*** Opening DOCUMENT EXCERPT ***

A new paper published by McGill University researchers in JAMA Internal Medicine suggests that some clinical trials may promote the use of ineffective and costly treatments. That’s the opposite of what clinical trials are aimed at, namely preventing ineffective and costly treatments from being taken up by physicians and patients.
The researchers focused their attention on the blockbuster pain drug pregabalin (Lyrica). One of the world’s bestselling drugs, pregabalin is widely used for conditions that are not approved by Health Canada or the FDA (“off-label”). Relying on the published record of trials, they reconstructed the timeline of pregabalin drug development to understand what evidence was available to clinicians and clinical guideline creators when they were making treatment decisions and recommendations, and how testing was coordinated. Their underlying finding was that after pregabalin received its first approval, research was often better at creating the perception that pregabalin might work against other diseases than it was at proving it. For example, they found that despite nearly a decade passing since the publication of a small study suggesting that pregabalin might work to treat patients with low back pain, no large, rigorous follow-up trials have been published to date.
McGill Professor Jonathan Kimmelman, Director of the Biomedical Ethics Unit in the Faculty of Medicine, and the study’s senior author, first came up with the idea for the study after watching the documentary film “The Merchants of Doubt.” The film showed how the tobacco, chemical, and oil industries have manipulated science to sow doubt among regulators and the public about the relationship between their products and public health. Prof. Kimmelman wondered whether there might be an analogous process going on in medicine. Instead of sowing doubt, he thought pharmaceutical companies might want to create the perception that their drugs might be useful for conditions other than those for which they are approved. The researchers found something more complex at work, however, with many of the studies in their sample being publicly funded and others not reporting any industry funding at all. “We were surprised to find that the problems we document are partly driven by researchers who are receiving funding from federal research agencies and/or their own medical centers,” notes Carole Federico, a Ph.D. student under Prof. Kimmelman’s supervision and the study’s lead author.

*** Closing DOCUMENT EXCERPT ***
*** Opening EXCERPTED RECORDS ***

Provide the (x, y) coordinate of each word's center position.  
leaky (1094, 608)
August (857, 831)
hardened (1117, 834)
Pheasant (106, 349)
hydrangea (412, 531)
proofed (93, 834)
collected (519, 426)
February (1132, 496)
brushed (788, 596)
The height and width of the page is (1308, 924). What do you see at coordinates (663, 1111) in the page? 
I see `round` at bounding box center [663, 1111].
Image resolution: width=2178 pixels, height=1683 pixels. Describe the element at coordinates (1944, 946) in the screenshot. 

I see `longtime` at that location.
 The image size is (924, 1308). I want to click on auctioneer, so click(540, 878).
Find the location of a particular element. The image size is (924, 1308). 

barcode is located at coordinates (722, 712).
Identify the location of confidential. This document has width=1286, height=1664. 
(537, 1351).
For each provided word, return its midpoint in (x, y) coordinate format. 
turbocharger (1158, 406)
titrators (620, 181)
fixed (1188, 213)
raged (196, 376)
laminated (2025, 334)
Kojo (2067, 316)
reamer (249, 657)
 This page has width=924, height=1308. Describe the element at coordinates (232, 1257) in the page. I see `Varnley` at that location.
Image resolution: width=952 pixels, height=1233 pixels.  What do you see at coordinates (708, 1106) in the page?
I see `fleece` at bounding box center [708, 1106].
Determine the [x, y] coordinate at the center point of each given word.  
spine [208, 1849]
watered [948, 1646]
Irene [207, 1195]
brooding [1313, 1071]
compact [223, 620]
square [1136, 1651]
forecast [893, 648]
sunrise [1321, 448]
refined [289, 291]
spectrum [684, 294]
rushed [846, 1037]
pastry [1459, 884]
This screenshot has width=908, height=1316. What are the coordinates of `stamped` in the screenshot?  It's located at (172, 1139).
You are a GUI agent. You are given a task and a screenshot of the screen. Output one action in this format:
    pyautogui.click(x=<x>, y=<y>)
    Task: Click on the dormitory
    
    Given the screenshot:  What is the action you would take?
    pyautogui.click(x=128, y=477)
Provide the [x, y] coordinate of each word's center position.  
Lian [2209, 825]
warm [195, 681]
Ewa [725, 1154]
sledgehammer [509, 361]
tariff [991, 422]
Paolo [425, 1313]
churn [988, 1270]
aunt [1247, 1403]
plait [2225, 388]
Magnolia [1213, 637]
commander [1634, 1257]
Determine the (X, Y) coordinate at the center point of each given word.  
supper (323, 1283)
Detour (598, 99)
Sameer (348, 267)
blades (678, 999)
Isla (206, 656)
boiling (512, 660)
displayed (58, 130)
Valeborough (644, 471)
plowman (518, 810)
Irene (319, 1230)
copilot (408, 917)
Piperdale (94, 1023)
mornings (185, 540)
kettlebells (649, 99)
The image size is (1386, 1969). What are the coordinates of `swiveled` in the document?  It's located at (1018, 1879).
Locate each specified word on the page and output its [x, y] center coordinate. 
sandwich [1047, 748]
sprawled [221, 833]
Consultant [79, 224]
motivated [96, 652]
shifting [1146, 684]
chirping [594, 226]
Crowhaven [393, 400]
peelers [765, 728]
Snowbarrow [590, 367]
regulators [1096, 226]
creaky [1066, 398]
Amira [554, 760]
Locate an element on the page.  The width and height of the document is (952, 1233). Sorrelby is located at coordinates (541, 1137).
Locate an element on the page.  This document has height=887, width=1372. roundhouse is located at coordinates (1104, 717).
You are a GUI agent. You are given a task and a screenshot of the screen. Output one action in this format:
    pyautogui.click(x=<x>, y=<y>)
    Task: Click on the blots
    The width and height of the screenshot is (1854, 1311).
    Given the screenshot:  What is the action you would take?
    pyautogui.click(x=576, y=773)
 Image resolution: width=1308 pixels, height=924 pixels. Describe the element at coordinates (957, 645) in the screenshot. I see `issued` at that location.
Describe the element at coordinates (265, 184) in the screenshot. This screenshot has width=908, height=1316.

*** Closing EXCERPTED RECORDS ***

EXERCISE OBJECTIVE:
List the industries that, according to the article on pregabalin trials, the documentary "The Merchants of Doubt" showed manipulating science.

ANSWER TO THIS TASK:
Tobacco, chemical, oil